Caspian yang berdiri di dekat Jade praktis menyambutnya dengan ayunan pisau tajam yang melesat dari atas. 

Namun Jade berhasil menahan gerakan tangan Caspian. Pemuda itu mencengkeram kedua pergelangan tangan Caspian dengan jemarinya, menahan ujung pisau yang tajam menembus ke dalam matanya. Seluruh ototnya kejang dan bergetar. Jade menggertakkan gigi dan berupaya berkata, “Cas, kumohon ... sadarlah ... ini aku....”

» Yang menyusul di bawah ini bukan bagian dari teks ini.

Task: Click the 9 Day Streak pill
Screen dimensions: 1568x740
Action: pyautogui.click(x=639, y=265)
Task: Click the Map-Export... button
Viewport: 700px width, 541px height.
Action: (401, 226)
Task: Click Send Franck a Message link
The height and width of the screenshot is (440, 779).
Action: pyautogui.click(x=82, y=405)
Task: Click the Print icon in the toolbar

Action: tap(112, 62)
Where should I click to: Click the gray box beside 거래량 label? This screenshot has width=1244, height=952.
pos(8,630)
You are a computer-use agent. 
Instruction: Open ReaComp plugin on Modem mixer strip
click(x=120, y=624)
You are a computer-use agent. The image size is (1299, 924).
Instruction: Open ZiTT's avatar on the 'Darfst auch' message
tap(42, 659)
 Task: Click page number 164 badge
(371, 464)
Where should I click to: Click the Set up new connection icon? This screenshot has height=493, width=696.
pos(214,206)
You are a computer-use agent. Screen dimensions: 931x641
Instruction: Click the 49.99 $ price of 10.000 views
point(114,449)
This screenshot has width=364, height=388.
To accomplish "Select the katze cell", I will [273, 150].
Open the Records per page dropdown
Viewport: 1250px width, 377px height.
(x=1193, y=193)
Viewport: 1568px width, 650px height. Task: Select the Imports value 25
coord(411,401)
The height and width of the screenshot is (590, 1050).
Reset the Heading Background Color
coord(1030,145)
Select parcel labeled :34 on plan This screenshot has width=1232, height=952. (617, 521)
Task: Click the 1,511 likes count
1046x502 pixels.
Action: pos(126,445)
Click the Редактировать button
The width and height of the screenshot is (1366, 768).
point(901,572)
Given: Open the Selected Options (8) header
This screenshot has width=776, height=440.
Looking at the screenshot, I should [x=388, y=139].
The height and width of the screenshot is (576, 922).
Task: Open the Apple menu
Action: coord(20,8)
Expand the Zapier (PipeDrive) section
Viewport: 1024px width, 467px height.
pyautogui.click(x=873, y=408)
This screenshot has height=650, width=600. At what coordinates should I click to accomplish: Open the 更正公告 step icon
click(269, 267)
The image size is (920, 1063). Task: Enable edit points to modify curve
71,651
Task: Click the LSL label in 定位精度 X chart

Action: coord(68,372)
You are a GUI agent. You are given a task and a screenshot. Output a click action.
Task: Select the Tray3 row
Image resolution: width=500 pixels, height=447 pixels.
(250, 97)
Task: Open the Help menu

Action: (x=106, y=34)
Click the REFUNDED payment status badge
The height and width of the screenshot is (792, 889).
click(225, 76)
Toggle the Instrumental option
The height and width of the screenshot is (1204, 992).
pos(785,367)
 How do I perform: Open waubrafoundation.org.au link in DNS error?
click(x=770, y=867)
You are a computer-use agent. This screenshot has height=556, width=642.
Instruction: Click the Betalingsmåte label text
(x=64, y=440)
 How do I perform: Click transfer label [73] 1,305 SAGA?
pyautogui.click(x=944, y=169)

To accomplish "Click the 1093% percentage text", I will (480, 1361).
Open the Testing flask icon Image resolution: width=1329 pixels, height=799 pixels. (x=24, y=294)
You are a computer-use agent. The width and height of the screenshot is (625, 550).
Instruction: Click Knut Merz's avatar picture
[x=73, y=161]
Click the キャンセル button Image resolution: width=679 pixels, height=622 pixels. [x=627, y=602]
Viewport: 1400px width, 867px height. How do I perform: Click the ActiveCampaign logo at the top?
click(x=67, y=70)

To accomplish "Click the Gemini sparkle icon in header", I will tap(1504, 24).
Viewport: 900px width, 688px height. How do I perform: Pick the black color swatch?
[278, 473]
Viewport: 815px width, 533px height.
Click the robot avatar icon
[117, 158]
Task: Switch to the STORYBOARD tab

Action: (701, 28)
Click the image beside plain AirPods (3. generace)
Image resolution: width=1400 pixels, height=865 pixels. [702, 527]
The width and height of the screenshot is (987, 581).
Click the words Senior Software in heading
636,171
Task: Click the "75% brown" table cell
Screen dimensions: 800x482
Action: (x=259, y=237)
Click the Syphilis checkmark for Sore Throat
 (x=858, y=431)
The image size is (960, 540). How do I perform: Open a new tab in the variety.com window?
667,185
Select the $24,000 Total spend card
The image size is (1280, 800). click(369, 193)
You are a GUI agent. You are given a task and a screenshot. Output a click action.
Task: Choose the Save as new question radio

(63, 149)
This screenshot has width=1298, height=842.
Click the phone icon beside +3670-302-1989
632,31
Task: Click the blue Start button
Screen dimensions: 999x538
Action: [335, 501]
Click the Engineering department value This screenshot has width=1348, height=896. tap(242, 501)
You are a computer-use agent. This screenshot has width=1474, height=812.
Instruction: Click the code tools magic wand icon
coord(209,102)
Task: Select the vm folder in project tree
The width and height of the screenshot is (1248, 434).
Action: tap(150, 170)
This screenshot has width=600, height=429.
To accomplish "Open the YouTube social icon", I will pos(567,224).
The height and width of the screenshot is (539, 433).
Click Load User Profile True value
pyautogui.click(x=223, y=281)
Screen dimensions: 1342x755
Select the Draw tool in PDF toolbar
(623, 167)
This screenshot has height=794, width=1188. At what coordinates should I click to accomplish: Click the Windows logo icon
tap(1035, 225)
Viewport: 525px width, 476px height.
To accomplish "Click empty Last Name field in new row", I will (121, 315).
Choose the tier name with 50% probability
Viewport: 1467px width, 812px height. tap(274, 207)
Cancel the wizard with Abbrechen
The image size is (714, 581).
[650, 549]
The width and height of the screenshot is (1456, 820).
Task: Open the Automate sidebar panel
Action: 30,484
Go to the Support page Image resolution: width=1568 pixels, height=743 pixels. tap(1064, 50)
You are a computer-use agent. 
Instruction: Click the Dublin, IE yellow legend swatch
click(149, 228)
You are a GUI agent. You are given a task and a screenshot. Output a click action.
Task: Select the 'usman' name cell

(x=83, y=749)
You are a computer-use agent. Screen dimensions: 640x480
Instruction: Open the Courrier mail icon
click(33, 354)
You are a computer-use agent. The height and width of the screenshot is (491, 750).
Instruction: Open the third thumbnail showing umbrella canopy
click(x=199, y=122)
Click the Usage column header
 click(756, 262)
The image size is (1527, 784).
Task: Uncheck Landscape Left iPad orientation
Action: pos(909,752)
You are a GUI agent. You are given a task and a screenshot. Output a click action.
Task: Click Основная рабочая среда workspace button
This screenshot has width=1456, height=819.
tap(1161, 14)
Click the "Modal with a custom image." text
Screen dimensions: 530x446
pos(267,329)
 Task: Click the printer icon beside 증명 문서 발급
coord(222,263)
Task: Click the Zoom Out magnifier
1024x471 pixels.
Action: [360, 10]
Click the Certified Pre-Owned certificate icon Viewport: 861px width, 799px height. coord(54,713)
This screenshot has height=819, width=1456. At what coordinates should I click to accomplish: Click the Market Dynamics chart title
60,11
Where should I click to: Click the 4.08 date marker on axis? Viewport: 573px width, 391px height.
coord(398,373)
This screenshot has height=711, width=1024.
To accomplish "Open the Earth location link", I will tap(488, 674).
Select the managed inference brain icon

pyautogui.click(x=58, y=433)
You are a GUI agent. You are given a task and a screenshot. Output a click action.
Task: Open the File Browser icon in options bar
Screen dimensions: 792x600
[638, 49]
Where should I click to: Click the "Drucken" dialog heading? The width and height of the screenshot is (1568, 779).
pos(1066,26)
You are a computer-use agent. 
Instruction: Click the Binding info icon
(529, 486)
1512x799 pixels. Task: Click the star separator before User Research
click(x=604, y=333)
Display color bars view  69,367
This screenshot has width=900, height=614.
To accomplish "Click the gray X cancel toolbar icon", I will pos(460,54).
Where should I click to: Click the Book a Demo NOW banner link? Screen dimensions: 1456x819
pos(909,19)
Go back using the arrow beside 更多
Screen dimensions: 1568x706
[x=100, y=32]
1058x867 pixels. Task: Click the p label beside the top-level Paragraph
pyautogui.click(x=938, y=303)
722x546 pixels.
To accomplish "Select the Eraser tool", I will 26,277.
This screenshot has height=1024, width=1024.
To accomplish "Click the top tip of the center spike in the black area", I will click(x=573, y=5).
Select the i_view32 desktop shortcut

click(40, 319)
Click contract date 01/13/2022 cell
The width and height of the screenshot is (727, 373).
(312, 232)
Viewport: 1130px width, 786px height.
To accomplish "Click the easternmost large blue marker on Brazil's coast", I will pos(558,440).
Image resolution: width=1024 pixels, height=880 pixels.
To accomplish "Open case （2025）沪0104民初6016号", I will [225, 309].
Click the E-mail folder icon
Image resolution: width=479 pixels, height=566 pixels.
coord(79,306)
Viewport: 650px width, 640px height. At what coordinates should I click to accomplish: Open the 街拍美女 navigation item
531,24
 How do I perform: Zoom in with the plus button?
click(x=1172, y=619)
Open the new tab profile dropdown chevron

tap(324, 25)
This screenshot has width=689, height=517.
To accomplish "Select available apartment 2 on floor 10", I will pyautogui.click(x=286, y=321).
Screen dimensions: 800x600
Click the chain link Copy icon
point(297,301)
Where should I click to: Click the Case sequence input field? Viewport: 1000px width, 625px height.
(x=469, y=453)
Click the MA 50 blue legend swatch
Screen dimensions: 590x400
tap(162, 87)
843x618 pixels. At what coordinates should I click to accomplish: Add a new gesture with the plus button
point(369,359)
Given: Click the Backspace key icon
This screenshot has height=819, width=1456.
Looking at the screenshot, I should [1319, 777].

“Kau sudah mengecewakanku, Nak. Aku bilang kau harus membawa gadis sial itu ke rumahmu.” Suara Caspian bernada berat dan penuh kemarahan. Jade mengernyit mendengar kalimatnya, sebab dia merasa kalimat itu bukan ditujukan untuknya. 

“Tidak, aku tidak mau melakukannya,” Caspian lagi-lagi berkata, kali ini dengan nada merengek. Sekejap saja, ekspresi wajahnya pun ikut berubah―dari murka luar biasa menjadi berkerut penuh permohonan. Jade menyadari ada yang salah dari situasi ini. Selagi masih menahan pegangan pisau Caspian, dia mendengarkan kata-kata yang dilontarkan pria di atasnya ini.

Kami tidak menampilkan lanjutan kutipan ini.